• [Task objective]:
Print all of the data exactly.

• [Data excerpts]:
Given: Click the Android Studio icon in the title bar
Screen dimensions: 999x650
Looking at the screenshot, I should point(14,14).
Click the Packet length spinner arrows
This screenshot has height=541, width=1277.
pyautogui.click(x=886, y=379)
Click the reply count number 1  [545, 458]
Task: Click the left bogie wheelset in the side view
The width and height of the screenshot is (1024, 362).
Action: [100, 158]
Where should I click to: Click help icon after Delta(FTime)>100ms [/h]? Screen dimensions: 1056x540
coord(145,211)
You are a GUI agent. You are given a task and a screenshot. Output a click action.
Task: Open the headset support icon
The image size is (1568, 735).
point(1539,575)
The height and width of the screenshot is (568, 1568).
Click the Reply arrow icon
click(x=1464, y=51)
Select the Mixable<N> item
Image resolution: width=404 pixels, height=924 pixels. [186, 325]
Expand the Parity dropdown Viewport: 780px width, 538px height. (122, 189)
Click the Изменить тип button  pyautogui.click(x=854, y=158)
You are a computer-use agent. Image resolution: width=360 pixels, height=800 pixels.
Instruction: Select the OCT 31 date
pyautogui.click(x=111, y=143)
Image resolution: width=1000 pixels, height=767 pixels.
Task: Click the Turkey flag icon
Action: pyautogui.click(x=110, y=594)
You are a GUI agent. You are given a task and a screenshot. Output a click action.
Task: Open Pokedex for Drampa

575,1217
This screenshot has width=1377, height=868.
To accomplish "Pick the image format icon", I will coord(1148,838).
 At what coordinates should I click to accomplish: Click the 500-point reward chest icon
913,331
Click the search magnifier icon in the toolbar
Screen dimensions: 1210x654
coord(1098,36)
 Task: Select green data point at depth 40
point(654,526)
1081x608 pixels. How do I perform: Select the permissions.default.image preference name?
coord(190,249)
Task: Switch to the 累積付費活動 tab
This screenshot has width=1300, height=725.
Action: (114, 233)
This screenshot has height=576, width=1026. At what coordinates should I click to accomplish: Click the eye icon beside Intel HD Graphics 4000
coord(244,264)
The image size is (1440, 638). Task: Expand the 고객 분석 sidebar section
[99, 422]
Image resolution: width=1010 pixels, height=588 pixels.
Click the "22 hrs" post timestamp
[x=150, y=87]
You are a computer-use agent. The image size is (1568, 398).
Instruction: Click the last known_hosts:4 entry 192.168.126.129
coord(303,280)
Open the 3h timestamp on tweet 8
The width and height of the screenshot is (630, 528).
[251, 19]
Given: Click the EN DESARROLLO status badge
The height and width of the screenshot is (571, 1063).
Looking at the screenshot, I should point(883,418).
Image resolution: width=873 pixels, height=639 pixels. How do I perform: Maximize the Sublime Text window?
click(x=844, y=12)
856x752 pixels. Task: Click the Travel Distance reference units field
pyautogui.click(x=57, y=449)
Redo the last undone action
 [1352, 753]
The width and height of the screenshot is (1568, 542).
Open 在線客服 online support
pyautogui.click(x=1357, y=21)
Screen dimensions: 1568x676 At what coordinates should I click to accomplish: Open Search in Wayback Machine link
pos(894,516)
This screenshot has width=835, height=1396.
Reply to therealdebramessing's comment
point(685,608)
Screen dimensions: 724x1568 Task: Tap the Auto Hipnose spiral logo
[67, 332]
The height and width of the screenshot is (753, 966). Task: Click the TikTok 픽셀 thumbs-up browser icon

• [The answer]:
Given: Click the Android Studio icon in the title bar
Screen dimensions: 999x650
Looking at the screenshot, I should point(14,14).
Click the Packet length spinner arrows
This screenshot has height=541, width=1277.
pyautogui.click(x=886, y=379)
Click the reply count number 1  [545, 458]
Task: Click the left bogie wheelset in the side view
The width and height of the screenshot is (1024, 362).
Action: [100, 158]
Where should I click to: Click help icon after Delta(FTime)>100ms [/h]? Screen dimensions: 1056x540
coord(145,211)
You are a GUI agent. You are given a task and a screenshot. Output a click action.
Task: Open the headset support icon
The image size is (1568, 735).
point(1539,575)
The height and width of the screenshot is (568, 1568).
Click the Reply arrow icon
click(x=1464, y=51)
Select the Mixable<N> item
Image resolution: width=404 pixels, height=924 pixels. [186, 325]
Expand the Parity dropdown Viewport: 780px width, 538px height. (122, 189)
Click the Изменить тип button  pyautogui.click(x=854, y=158)
You are a computer-use agent. Image resolution: width=360 pixels, height=800 pixels.
Instruction: Select the OCT 31 date
pyautogui.click(x=111, y=143)
Image resolution: width=1000 pixels, height=767 pixels.
Task: Click the Turkey flag icon
Action: pyautogui.click(x=110, y=594)
You are a GUI agent. You are given a task and a screenshot. Output a click action.
Task: Open Pokedex for Drampa

575,1217
This screenshot has width=1377, height=868.
To accomplish "Pick the image format icon", I will coord(1148,838).
 At what coordinates should I click to accomplish: Click the 500-point reward chest icon
913,331
Click the search magnifier icon in the toolbar
Screen dimensions: 1210x654
coord(1098,36)
 Task: Select green data point at depth 40
point(654,526)
1081x608 pixels. How do I perform: Select the permissions.default.image preference name?
coord(190,249)
Task: Switch to the 累積付費活動 tab
This screenshot has width=1300, height=725.
Action: (114, 233)
This screenshot has height=576, width=1026. At what coordinates should I click to accomplish: Click the eye icon beside Intel HD Graphics 4000
coord(244,264)
The image size is (1440, 638). Task: Expand the 고객 분석 sidebar section
[99, 422]
Image resolution: width=1010 pixels, height=588 pixels.
Click the "22 hrs" post timestamp
[x=150, y=87]
You are a computer-use agent. The image size is (1568, 398).
Instruction: Click the last known_hosts:4 entry 192.168.126.129
coord(303,280)
Open the 3h timestamp on tweet 8
The width and height of the screenshot is (630, 528).
[251, 19]
Given: Click the EN DESARROLLO status badge
The height and width of the screenshot is (571, 1063).
Looking at the screenshot, I should point(883,418).
Image resolution: width=873 pixels, height=639 pixels. How do I perform: Maximize the Sublime Text window?
click(x=844, y=12)
856x752 pixels. Task: Click the Travel Distance reference units field
pyautogui.click(x=57, y=449)
Redo the last undone action
 [1352, 753]
The width and height of the screenshot is (1568, 542).
Open 在線客服 online support
pyautogui.click(x=1357, y=21)
Screen dimensions: 1568x676 At what coordinates should I click to accomplish: Open Search in Wayback Machine link
pos(894,516)
This screenshot has width=835, height=1396.
Reply to therealdebramessing's comment
point(685,608)
Screen dimensions: 724x1568 Task: Tap the Auto Hipnose spiral logo
[67, 332]
The height and width of the screenshot is (753, 966). Task: Click the TikTok 픽셀 thumbs-up browser icon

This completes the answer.